Apr 05, 2026 13:42 UTC
SPY, IVV, ^GSPC
Long term

The Schwab U.S. Dividend Equity ETF has restructured its portfolio, reducing exposure to energy and materials sectors while increasing healthcare and tech holdings. This move reflects a strategic shift in response to early-year market trends.

  • Schwab U.S. Dividend Equity ETF reconstituted its portfolio by removing 22 stocks and adding 25 new ones
  • Energy and materials sector exposure decreased by 7.1% and 3% respectively
  • Healthcare and technology sectors gained 3.6% and 3.4% exposure after reconstitution
  • ETF maintains a dividend yield more than three times the S&P 500 average
  • Selection criteria include five-year dividend growth, return on equity, cash flow to debt, and dividend yield

The Schwab U.S. Dividend Equity ETF (SCHD) has completed its annual reconstitution, removing 22 stocks and adding 25 new ones. This adjustment has led to a significant shift in sector exposure, with energy and materials holdings decreasing by 7.1% and 3%, respectively. The changes come amid a challenging start to 2026 for major market indexes and blue-chip stocks. Dividend stocks remain a popular choice for investors seeking passive income, as they offer payouts that act as a buffer against market volatility.

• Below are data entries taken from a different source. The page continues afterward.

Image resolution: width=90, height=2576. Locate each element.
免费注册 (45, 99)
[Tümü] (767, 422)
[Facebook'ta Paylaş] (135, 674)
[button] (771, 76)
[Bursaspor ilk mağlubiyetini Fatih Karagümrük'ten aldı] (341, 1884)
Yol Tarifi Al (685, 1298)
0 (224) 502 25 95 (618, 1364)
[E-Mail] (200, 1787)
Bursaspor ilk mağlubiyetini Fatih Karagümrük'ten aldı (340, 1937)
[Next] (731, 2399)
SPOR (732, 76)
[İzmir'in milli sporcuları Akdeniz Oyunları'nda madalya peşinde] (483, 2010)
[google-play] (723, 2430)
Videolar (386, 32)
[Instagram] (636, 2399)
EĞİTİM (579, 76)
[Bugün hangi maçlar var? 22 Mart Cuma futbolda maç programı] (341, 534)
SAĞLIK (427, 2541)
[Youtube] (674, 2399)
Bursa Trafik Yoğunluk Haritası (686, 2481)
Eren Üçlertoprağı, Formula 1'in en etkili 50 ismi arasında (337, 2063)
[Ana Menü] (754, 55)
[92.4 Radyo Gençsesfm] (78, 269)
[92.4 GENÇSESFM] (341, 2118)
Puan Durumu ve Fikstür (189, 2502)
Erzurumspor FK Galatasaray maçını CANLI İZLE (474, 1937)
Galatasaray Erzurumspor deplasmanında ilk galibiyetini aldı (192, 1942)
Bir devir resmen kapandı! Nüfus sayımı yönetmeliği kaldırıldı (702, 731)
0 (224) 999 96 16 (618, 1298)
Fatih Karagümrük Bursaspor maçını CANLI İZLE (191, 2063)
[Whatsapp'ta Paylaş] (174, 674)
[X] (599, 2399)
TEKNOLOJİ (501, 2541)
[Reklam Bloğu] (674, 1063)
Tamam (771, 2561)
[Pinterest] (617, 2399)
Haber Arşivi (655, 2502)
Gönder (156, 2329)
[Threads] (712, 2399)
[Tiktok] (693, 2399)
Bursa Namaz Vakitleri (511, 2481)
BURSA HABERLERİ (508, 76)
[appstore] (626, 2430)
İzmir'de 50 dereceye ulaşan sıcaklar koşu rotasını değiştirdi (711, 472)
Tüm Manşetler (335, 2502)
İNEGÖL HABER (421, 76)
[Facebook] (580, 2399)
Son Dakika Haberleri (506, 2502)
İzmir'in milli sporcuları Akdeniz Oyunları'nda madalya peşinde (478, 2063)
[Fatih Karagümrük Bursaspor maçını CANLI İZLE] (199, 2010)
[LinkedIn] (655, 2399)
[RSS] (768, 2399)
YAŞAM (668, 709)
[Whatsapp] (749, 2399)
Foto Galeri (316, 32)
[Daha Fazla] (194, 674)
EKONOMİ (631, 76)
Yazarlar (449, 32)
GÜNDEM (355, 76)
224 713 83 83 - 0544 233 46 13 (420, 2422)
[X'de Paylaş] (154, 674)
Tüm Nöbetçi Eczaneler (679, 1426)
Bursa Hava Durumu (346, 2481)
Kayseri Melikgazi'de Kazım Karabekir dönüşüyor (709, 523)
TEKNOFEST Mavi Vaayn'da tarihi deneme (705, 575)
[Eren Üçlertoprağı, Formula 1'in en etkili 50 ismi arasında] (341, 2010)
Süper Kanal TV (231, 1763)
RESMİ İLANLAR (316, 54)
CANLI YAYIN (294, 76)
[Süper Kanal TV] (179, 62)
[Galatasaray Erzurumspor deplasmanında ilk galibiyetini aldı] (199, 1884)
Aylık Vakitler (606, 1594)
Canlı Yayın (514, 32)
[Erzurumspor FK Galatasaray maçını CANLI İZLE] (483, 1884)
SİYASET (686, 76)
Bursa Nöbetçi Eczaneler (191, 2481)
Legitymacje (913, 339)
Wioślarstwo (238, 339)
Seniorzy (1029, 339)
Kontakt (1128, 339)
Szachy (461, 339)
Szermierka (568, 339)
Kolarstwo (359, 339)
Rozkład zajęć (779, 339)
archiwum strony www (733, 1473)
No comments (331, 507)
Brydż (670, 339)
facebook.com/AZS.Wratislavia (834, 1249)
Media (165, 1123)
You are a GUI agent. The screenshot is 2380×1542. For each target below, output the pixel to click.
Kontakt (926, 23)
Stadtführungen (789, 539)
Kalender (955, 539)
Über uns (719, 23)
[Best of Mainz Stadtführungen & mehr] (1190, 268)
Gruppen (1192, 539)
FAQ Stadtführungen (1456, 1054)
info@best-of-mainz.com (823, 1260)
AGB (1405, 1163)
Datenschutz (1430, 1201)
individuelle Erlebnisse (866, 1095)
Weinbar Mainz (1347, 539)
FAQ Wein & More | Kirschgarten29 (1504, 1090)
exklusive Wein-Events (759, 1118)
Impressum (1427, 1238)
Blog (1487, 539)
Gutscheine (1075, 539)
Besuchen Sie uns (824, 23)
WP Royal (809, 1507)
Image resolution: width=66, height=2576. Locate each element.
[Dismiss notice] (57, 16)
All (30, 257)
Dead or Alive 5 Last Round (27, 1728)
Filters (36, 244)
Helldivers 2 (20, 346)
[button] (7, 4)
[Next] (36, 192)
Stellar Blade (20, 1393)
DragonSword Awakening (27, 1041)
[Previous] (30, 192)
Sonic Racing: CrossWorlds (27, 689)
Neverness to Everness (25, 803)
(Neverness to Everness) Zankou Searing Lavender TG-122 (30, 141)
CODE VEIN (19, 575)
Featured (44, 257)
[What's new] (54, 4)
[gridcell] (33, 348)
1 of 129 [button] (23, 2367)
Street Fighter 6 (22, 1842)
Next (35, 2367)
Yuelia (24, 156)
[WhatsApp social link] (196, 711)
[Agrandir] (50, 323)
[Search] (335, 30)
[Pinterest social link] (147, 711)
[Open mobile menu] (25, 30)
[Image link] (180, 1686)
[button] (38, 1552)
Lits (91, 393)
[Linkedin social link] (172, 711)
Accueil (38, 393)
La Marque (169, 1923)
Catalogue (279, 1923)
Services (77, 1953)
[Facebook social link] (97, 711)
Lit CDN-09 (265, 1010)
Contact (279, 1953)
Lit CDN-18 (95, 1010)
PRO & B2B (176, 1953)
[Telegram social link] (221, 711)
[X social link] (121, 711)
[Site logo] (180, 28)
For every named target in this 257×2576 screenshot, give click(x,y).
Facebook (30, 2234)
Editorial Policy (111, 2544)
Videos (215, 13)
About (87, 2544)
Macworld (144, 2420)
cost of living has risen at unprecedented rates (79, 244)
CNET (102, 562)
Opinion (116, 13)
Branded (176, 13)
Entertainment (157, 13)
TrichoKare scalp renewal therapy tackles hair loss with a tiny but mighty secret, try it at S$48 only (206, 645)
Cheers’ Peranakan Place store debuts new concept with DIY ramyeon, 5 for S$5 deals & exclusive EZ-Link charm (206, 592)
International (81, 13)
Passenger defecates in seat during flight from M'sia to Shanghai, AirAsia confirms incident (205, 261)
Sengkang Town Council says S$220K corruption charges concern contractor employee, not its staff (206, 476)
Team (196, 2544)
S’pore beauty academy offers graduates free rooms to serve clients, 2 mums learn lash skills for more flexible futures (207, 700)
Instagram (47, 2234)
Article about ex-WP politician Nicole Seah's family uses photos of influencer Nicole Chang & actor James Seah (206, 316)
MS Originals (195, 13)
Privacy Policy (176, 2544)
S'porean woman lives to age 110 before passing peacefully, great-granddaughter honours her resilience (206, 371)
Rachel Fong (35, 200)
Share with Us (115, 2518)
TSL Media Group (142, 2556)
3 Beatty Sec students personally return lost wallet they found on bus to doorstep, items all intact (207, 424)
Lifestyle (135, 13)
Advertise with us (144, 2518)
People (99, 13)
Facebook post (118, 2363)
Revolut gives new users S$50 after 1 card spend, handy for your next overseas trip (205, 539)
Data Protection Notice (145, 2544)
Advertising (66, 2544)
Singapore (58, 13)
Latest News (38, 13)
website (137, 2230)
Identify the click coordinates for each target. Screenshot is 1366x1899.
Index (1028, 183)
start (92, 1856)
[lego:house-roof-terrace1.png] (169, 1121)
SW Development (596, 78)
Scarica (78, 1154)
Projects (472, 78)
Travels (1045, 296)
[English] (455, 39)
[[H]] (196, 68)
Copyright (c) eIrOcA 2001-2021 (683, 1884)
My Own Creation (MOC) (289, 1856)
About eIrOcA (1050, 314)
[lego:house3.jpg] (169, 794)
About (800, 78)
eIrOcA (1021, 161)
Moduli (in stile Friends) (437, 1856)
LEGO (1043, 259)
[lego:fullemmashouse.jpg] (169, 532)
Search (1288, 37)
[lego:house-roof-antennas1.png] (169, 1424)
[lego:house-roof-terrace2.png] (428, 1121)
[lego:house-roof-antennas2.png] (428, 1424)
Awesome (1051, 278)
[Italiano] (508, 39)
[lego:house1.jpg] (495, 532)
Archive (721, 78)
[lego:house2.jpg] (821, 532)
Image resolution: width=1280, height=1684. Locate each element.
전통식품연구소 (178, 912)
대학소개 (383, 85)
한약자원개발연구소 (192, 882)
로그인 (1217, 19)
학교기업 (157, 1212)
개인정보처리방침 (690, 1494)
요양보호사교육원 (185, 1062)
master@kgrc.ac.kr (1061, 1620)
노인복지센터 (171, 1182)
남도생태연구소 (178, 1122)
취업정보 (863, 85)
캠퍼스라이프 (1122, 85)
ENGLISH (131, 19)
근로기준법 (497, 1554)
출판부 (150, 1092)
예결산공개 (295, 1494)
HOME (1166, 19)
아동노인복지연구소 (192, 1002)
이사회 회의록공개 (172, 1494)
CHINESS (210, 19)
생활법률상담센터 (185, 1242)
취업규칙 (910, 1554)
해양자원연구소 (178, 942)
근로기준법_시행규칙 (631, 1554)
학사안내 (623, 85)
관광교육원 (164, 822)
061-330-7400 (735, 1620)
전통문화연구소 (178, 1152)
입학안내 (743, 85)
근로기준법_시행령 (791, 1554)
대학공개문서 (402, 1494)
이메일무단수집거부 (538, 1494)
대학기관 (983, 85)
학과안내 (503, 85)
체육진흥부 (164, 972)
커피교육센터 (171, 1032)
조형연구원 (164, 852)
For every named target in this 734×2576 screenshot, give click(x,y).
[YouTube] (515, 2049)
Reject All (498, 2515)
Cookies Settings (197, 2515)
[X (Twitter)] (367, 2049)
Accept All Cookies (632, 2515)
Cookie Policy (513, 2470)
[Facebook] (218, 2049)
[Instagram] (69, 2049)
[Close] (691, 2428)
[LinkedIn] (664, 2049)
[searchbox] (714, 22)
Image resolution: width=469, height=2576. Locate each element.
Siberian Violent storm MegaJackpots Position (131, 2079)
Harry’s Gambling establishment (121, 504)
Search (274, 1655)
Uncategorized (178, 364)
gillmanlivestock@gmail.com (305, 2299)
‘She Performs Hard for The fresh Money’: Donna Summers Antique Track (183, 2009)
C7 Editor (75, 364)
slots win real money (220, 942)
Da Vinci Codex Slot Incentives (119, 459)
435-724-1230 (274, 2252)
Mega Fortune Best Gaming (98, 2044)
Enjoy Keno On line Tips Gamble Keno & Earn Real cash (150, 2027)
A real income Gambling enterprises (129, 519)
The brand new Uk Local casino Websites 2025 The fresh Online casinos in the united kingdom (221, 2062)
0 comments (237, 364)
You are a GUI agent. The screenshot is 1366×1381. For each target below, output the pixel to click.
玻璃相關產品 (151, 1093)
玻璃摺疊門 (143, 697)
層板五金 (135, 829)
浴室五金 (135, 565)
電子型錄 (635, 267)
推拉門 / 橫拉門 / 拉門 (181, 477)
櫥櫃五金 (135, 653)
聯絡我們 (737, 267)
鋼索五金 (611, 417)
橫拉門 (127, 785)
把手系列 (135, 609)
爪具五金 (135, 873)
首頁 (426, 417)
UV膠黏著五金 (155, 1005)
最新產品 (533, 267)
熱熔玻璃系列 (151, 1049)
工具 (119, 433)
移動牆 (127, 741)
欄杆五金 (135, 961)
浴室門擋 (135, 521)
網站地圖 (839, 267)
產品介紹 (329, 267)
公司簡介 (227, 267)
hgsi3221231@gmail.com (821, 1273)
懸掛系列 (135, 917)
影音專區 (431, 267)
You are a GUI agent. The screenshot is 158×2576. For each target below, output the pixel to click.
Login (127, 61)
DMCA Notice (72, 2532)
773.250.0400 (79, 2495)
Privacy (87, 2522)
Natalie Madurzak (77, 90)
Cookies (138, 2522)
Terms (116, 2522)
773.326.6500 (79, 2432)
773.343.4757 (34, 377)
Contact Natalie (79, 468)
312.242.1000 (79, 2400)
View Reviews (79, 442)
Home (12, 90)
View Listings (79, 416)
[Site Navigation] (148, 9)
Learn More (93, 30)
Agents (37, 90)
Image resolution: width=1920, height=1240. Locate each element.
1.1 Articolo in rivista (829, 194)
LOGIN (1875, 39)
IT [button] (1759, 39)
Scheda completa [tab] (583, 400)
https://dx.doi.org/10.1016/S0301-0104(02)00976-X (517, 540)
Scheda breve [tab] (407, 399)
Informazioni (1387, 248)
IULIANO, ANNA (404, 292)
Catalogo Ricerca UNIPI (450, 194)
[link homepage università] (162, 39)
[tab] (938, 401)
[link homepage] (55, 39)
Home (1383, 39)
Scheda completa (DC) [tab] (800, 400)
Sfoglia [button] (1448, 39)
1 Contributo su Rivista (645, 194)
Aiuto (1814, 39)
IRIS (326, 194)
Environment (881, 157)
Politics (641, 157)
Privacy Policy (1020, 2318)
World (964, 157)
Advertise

The ETF's strategy focuses on companies that meet four key criteria: five-year dividend growth, return on equity, cash flow to debt, and dividend yield. This vetting process aims to identify sustainable dividend payers while minimizing the risk of yield traps. The reconstitution saw notable exits including AbbVie, Cisco Systems, and Valero, while UnitedHealth Group, Procter & Gamble, and Abbott Laboratories were added to the portfolio. Healthcare and technology sectors gained 3.6% and 3.4% exposure, respectively, following the changes. The decision to reduce energy exposure is particularly noteworthy given the sector's strong performance in early 2026, driven by geopolitical tensions in the Middle East that have boosted oil prices. While the ETF's dividend yield remains more than three times the S&P 500 average, it does not pursue ultra-high yields that may come with greater risk. The fund continues to be positioned as a reliable option for investors seeking consistent, growing passive income through a diversified portfolio of dividend-paying stocks.